Frequently Asked Questions

Installation

Why does my pip complain package not found when installing Taichi?

You may have a Python interpreter with an unsupported version. Currently, Taichi only supports Python 3.7/3.8/3.9/3.10 (64-bit) . For more information about installation-specific issues, please check Installation Troubleshooting.

Parallel programming

Outer-most loops in Taichi kernels are by default parallel. How can I serialize one of them?

A solution is to add an additional ghost loop with only one iteration outside the loop you want to serialize.

for _ in range(1):  # This "ghost" loop will be "parallelized", but with only one thread.

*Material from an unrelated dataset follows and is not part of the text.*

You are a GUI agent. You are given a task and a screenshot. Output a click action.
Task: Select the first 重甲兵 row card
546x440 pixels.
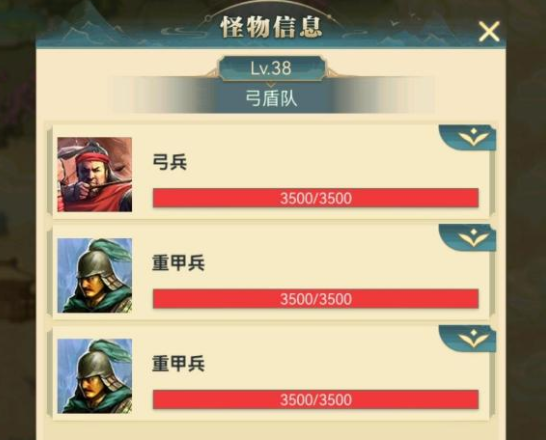271,273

Therefore, the containing loop below is serialized.
for i in range(100): # The loop you want to serialize
...

Does Taichi provide a barrier synchronization function similar to __syncthreads() or glMemoryBarrier()?

You can call ti.sync(), which is similar to CUDA's cudaStreamSynchronize(), in Taichi to synchronize the parallel for loops.

__syncthreads() is a block-level synchronization barrier, and Taichi provides a synonymous API ti.simt.block.sync(), which for now supports CUDA and Vulkan backends only. However, all block-level APIs are still experimental, and you should use this API only when it relates to SIMT operation synchronization and SharedArray reads and writes.

Data structures

How do I declare a field with a dynamic length?

The dynamic SNode supports variable-length fields. It acts similarly to std::vector in C++ or list in Python.

tip

An alternative solution is to allocate a large enough dense field, with a corresponding 0-D field field_len[None] tracking its length. In practice, programs allocating memory using dynamic SNodes may be less efficient than using dense SNodes, due to dynamic data structure maintenance overheads.

How can I swap elements between two fields in the Taichi scope? a,b = b,a does not work.

Direct value assignments lead to semantic ambiguity. For example, a = b can mean data copy if a is pre-defined, or otherwise can serve to define and initialize a.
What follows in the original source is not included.